## Your goal
Every line of the data that contains the string "Image" must be copied.

Available data below:

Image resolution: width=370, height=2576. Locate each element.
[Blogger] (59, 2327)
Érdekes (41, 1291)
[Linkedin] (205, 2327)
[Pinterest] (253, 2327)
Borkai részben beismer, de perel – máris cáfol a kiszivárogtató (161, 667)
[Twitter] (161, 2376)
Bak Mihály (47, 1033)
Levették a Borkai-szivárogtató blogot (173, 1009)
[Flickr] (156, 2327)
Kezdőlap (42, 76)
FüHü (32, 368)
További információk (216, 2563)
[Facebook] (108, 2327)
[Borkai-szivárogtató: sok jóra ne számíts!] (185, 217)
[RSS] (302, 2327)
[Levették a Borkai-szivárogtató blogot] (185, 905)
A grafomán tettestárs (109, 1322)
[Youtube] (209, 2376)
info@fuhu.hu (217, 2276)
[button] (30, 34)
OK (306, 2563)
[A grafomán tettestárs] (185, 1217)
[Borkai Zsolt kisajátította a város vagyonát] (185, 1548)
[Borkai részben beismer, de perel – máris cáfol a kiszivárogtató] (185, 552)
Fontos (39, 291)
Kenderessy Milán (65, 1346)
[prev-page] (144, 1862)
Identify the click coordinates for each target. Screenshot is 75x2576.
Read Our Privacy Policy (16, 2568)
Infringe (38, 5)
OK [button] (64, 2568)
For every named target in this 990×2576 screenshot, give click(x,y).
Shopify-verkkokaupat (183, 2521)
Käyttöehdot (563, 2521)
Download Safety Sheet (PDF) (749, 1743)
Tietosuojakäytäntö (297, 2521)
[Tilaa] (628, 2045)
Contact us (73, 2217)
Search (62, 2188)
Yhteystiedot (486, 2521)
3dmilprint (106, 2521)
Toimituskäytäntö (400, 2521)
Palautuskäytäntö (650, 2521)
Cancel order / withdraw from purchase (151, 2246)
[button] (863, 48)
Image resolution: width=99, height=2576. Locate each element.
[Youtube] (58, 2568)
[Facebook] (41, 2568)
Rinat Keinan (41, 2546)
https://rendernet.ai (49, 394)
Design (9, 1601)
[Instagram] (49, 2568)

End of Available data.

## Result
Image resolution: width=370, height=2576. Locate each element.
Image resolution: width=99, height=2576. Locate each element.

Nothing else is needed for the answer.